Об этом павлиньем крике я уже писал в отдельной статье,[6] повторю конспективно: павлин (у римлян птица, посвященная Юноне), в соответствии с эзотерическими представлениями, разделяемыми Йейтсом, — провозвестник окончания старой и начала новой эпохи, в алхимии — символ превращения косного земного вещества в золото; крик павлина, таким образом, пророчит гибель и бессмертие; но достигнуть бессмертия можно лишь бодрствуя умом, не давая ему впадать в спячку.
Таково одно из возможных толкований этого действительно темного и таинственного места у Йейтса.
Но это еще не все. «У шкатулки тройное дно», как сказано у Анны Ахматовой. Расскажу о том, чего, кажется, не заметил ни один англоязычный комментатор или толкователь Йейтса — по крайней мере, я не встречал этого ни у Джефферса,[7] ни у Антерекера,[8] ни у Кина,[9] ни у какого-либо другого автора.
Есть такая вещь, как семантический ореол поэтического размера. Возьмем простейший пример из той же Ахматовой, ее знаменитое военное стихотворение:
Мы знаем, чтo ныне лежит на весах
И чтo совершается ныне.
Час мужества пробил на наших часах,
И мужество нас не покинет…
Русский читатель неизбежно слышит за этими стихами торжественный ритм и гул пушкинской «Песни о вещем Олеге»:
Как ныне сбирается вещий Олег
Отмстить неразумным хозарам,
Их села и нивы за буйный набег
Обрек он мечам и пожарам…
Вот этот-то гул и называется семантическим ореолом. За строками Ахматовой будто бы слышится голос древнего певца и шум воинской дружины — стиховое эхо, многократно умножающее вескость и силу сказанного.
Размер и форма строфы, которыми написано стихотворение Йейтса «Мой стол», тоже имеют сильнейший семантический ореол. Чередование двустиший четырехстопного и трехстопного ямба по схеме 44-33-44-33 и т. д. — форма для английской поэзии куда более экзотическая, чем амфибрахий «Вещего Олега». Мне известно лишь одно оригинальное стихотворение (помимо Йейтса), где применяется этот размер: «Горацианская ода на возвращение Кромвеля из Ирландии» Эндрю Марвелла (1621–1678).[10]

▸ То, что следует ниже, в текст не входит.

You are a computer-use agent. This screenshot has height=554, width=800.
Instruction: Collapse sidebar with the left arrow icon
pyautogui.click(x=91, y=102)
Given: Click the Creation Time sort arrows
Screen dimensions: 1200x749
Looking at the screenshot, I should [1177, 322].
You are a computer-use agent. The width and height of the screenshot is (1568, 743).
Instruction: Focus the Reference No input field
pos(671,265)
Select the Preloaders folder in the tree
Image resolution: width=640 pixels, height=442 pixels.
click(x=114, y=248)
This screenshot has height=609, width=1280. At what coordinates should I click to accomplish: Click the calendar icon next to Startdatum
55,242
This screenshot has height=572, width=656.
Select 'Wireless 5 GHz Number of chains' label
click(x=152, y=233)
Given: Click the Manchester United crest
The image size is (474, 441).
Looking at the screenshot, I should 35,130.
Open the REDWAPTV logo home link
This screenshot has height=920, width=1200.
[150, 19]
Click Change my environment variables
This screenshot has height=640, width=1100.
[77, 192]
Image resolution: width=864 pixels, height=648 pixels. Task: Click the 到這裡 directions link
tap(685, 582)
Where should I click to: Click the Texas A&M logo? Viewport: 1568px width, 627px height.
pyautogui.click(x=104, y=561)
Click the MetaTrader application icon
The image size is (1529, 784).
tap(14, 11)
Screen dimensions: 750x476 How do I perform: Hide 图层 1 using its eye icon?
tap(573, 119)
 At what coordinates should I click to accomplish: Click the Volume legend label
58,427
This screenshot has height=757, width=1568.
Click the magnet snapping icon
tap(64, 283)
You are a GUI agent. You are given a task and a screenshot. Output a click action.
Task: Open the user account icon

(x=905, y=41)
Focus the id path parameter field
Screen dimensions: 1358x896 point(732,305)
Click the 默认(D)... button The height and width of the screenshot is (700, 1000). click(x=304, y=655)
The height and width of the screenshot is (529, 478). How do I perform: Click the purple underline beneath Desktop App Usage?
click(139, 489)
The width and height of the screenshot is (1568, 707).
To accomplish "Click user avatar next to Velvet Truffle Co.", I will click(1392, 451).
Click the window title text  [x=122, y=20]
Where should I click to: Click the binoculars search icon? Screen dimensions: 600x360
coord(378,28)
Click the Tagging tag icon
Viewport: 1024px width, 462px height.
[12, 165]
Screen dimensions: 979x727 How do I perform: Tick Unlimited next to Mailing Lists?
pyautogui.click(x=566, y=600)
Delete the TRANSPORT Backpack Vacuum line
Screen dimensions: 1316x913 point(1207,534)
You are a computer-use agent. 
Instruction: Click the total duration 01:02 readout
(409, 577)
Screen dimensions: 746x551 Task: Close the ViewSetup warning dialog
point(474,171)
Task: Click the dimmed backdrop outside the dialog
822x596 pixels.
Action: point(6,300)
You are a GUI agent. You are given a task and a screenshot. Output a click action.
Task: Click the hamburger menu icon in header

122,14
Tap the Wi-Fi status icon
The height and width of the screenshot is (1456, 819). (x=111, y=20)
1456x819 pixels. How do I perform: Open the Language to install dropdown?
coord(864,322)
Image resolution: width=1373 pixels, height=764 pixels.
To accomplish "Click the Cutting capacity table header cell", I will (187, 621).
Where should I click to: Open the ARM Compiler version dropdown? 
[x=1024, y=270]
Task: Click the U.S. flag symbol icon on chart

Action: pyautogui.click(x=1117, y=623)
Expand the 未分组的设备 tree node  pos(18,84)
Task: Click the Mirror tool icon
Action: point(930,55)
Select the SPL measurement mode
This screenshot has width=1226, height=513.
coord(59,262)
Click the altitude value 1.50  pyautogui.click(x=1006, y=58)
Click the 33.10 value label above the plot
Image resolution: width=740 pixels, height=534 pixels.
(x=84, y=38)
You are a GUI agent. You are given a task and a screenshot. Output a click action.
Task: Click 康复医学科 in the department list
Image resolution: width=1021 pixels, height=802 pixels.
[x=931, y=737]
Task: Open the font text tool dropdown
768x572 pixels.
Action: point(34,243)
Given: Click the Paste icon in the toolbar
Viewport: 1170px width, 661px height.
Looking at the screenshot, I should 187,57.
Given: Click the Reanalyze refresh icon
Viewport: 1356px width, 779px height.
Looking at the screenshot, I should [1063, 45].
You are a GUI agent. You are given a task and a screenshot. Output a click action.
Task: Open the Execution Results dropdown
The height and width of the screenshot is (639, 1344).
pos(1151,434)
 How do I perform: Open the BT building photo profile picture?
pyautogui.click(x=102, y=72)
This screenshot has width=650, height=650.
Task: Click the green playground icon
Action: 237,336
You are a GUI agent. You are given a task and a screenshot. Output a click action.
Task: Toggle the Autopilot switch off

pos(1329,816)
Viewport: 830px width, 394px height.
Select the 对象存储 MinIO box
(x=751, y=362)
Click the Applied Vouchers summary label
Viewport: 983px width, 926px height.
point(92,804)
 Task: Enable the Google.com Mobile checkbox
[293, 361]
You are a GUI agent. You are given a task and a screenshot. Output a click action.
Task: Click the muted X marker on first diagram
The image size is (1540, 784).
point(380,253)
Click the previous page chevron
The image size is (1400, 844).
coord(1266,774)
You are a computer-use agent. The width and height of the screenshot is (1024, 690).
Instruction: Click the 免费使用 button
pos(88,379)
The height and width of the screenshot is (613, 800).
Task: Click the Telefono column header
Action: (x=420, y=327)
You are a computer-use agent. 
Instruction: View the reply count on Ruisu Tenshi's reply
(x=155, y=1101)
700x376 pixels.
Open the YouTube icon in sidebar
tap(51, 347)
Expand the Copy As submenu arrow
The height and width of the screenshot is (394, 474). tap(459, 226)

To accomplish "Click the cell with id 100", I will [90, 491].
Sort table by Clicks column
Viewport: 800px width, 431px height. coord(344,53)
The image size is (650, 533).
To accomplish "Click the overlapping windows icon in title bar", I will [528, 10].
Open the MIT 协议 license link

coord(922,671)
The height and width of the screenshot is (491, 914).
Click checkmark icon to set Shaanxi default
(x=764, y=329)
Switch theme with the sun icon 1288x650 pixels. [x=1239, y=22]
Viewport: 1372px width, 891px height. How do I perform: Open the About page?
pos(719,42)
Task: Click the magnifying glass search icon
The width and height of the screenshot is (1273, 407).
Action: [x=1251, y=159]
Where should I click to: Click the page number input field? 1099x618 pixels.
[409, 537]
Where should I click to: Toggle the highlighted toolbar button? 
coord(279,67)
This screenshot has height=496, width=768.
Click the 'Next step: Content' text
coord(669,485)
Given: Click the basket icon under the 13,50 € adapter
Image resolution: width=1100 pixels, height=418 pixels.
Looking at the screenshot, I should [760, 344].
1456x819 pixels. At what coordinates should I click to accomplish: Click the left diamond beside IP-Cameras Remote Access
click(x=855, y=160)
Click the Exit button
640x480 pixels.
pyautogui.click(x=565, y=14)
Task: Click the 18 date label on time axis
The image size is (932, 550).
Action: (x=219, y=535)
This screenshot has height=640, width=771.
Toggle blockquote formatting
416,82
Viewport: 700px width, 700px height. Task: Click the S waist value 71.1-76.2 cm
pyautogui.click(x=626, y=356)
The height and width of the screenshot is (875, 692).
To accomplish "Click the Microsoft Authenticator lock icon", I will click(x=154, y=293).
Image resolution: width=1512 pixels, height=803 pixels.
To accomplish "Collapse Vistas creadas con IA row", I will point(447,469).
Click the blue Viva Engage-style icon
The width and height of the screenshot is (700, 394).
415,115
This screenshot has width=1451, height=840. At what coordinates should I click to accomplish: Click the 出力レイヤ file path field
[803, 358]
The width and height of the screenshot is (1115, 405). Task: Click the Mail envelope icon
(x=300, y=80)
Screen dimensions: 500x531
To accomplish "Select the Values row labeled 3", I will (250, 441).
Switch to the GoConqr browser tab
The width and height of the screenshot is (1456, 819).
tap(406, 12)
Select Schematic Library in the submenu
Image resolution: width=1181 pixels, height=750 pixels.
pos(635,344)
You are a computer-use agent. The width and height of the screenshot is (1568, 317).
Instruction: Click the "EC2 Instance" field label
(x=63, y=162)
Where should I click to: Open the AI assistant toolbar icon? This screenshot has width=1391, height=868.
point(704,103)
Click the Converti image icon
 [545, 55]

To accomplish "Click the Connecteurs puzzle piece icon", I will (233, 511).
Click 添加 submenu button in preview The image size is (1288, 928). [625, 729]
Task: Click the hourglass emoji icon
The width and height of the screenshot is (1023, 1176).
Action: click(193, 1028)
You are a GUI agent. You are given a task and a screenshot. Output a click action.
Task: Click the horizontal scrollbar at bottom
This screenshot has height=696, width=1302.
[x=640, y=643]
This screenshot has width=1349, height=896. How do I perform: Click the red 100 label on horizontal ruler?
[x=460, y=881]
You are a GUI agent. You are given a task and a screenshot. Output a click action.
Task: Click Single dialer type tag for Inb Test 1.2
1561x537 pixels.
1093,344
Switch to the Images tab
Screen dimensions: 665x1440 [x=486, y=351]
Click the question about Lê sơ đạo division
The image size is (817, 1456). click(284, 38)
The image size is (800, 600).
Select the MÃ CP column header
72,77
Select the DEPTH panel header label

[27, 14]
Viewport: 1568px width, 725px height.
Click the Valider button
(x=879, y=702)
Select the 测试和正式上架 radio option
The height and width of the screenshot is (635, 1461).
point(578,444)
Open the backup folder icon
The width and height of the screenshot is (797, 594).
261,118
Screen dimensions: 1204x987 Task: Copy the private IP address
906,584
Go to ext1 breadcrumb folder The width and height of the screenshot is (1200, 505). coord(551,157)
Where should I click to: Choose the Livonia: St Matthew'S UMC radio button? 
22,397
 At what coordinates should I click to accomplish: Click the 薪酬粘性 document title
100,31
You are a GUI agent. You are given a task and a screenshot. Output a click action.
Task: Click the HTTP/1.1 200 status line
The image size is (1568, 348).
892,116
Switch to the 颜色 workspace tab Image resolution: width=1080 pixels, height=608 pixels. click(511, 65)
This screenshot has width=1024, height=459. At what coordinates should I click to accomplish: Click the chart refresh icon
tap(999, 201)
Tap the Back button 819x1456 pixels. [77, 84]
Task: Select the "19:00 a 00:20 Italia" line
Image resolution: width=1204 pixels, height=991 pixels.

Йейтс хорошо знал эту оду, она отразилась в его стихотворении «Проклятие Кромвеля» и в переписке, где он называет Кромвеля, прошедшего карательным походом по Ирландии, «Лениным своего времени» (!). Кроме того, он взял из «Горацианской оды…» впечатляющий образ, с которого начинается «Второе пришествие». У Марвелла генерал Кромвель сравнивается с соколом парламента, который по приказу сокольника бросается сверху на добычу, убивает ее и садится рядом на дерево, ожидая, когда сокольник снова его кликнет. У Йейтса сокол выходит из-под контроля:
Все шире — круг за кругом — ходит сокол,
Не слыша, как его сокольник кличет;
Все рушится, основа расшаталась,
Мир захлестнули волны беззаконья…
Кин отмечает этот момент в своей книге о наследовании Йейтсом английской поэтической традиции, но он не замечает, что размер «Горацианской оды…» Марвелла (посвященной вождю английской гражданской войны XVII века и кровавому усмирителю Ирландии) в точности воспроизводится в «Размышлениях во время гражданской войны» Йейтса — воспроизводится, конечно, не случайно. Как объяснить вопиющую глухоту Кина и остальных критиков? Думаю, лишь общим упадком английской поэтической культуры во второй половине XX века, отвычкой от классических размеров, классической декламации, вообще от музыкального звучания стиха.
«Горацианская ода…» Марвелла начинается с обращения к юноше поэту, прозябающему среди своих стихов, с призывом отправиться на войну:
Theforwardyouththatwouldappear
Mustnowforsakehismusesdear,
Norintheshadowssing
Hisnumberslanguishing.
‘Tistime to leave the books in dust,
And oil the unused armour’s rust:
Removing from the wall
The corslet of the hall.
В прозаическом переводе: «Честолюбивый юноша должен теперь забыть о своих милых музах и не петь в сумраке томных песен. Пора оставить пыльные книги, смазать праздно ржавеющее оружие и снять со стены скучающие доспехи».